— What the exercise asks —
Look through the material below. Return exactly the lines from the one with "Deklaracja dostępności (87, 481)" through the one with "POLÍTICAS DE GARANTIA (589, 2382)", both included.

— The data —
──────

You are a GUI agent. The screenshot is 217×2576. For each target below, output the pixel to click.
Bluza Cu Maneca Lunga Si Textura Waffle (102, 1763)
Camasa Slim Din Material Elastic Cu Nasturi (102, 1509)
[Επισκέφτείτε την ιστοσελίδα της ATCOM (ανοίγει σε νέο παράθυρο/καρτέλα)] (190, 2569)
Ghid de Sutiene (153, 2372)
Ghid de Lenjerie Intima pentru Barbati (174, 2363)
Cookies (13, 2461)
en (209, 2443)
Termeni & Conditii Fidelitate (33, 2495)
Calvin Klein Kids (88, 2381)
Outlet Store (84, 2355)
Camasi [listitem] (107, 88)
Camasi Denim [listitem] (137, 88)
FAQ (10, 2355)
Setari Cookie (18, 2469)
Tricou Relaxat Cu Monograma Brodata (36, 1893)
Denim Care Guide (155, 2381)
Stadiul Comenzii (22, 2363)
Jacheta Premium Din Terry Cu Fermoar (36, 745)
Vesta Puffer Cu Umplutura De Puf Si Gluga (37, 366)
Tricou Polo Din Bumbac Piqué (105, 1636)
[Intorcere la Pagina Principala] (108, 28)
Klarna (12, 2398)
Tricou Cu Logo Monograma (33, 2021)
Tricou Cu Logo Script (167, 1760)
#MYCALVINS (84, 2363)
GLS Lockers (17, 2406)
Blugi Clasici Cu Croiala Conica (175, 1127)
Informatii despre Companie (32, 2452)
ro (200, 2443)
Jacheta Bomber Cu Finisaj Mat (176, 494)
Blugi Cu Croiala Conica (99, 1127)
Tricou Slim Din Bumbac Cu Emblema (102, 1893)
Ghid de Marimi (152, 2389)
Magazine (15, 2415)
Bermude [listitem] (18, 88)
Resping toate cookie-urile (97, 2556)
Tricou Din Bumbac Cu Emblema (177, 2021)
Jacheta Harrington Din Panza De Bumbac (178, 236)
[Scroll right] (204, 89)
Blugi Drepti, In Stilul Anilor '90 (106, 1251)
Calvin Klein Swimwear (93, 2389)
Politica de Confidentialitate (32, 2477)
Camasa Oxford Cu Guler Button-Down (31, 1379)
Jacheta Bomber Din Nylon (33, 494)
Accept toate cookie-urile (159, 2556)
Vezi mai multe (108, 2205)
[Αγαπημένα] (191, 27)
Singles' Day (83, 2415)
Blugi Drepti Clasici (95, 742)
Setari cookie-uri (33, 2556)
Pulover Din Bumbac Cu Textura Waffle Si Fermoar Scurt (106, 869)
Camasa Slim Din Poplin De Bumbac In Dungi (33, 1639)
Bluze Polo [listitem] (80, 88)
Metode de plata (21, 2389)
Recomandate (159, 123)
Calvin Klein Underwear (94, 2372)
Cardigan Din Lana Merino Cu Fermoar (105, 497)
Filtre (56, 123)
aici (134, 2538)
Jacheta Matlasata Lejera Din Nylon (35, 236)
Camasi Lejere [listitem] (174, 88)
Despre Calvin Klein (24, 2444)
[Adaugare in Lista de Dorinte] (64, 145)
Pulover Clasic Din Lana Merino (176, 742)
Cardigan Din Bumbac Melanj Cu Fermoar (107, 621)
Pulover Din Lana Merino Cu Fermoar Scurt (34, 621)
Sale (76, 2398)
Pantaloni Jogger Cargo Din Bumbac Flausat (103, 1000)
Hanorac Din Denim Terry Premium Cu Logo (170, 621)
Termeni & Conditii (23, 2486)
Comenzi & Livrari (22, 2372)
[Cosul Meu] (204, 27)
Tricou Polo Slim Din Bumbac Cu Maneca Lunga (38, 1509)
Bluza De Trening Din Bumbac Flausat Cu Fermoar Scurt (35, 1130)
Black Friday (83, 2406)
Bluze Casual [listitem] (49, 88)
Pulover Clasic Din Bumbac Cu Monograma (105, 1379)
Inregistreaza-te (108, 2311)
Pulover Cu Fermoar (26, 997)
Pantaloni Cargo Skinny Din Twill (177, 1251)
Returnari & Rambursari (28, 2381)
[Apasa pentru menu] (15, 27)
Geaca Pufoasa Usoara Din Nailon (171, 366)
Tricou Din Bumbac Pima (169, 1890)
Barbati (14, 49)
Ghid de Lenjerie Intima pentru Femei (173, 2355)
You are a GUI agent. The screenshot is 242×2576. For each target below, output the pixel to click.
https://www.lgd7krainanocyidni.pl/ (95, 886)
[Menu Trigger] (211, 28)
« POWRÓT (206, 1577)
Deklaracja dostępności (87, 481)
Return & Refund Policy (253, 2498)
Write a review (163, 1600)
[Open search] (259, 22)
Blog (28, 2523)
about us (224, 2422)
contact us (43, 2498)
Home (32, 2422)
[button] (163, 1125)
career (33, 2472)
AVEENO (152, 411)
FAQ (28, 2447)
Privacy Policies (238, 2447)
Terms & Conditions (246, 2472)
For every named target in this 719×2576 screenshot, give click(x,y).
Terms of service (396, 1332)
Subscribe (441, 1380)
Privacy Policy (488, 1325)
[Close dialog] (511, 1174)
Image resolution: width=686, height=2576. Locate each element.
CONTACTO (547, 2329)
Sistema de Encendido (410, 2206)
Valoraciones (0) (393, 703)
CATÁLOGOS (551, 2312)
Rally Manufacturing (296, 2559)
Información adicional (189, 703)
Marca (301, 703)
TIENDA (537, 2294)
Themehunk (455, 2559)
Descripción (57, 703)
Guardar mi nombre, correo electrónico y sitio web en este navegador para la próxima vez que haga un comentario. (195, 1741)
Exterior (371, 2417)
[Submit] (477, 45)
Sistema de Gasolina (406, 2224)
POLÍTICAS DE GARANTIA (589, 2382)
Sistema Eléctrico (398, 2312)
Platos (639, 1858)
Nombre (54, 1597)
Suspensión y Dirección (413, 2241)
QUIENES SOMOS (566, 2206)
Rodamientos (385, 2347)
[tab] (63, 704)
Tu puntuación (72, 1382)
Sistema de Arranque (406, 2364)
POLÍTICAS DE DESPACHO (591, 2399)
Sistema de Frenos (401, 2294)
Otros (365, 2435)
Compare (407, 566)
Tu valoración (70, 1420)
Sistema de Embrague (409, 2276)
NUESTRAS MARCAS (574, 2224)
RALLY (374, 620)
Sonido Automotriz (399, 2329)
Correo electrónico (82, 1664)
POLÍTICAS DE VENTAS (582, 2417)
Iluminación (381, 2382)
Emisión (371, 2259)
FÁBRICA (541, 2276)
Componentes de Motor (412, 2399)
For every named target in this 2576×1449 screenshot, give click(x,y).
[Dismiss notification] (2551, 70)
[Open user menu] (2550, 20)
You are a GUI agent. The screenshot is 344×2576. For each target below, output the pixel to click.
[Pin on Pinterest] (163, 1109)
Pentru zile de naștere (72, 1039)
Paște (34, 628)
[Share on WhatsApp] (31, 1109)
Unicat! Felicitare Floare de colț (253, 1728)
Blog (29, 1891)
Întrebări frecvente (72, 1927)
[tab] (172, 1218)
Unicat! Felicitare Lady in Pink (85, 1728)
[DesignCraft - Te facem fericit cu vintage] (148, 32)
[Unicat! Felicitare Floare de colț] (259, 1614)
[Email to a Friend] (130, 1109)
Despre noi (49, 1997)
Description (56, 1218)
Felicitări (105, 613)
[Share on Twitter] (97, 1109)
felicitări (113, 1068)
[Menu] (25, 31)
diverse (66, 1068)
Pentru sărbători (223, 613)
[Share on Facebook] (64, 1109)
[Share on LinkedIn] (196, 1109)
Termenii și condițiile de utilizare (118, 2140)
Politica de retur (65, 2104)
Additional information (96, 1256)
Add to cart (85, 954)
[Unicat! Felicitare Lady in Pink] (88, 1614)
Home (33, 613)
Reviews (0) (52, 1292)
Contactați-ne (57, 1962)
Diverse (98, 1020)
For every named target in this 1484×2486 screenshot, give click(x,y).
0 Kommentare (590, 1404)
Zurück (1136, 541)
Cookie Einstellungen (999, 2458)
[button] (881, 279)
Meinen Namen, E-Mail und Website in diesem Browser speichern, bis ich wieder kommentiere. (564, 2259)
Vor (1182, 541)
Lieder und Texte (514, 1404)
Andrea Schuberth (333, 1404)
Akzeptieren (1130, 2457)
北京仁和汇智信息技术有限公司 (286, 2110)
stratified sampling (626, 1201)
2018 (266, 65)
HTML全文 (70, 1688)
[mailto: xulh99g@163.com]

──────

— Solution —
Deklaracja dostępności (87, 481)
Return & Refund Policy (253, 2498)
Write a review (163, 1600)
[Open search] (259, 22)
Blog (28, 2523)
about us (224, 2422)
contact us (43, 2498)
Home (32, 2422)
[button] (163, 1125)
career (33, 2472)
AVEENO (152, 411)
FAQ (28, 2447)
Privacy Policies (238, 2447)
Terms & Conditions (246, 2472)
For every named target in this 719×2576 screenshot, give click(x,y).
Terms of service (396, 1332)
Subscribe (441, 1380)
Privacy Policy (488, 1325)
[Close dialog] (511, 1174)
Image resolution: width=686, height=2576. Locate each element.
CONTACTO (547, 2329)
Sistema de Encendido (410, 2206)
Valoraciones (0) (393, 703)
CATÁLOGOS (551, 2312)
Rally Manufacturing (296, 2559)
Información adicional (189, 703)
Marca (301, 703)
TIENDA (537, 2294)
Themehunk (455, 2559)
Descripción (57, 703)
Guardar mi nombre, correo electrónico y sitio web en este navegador para la próxima vez que haga un comentario. (195, 1741)
Exterior (371, 2417)
[Submit] (477, 45)
Sistema de Gasolina (406, 2224)
POLÍTICAS DE GARANTIA (589, 2382)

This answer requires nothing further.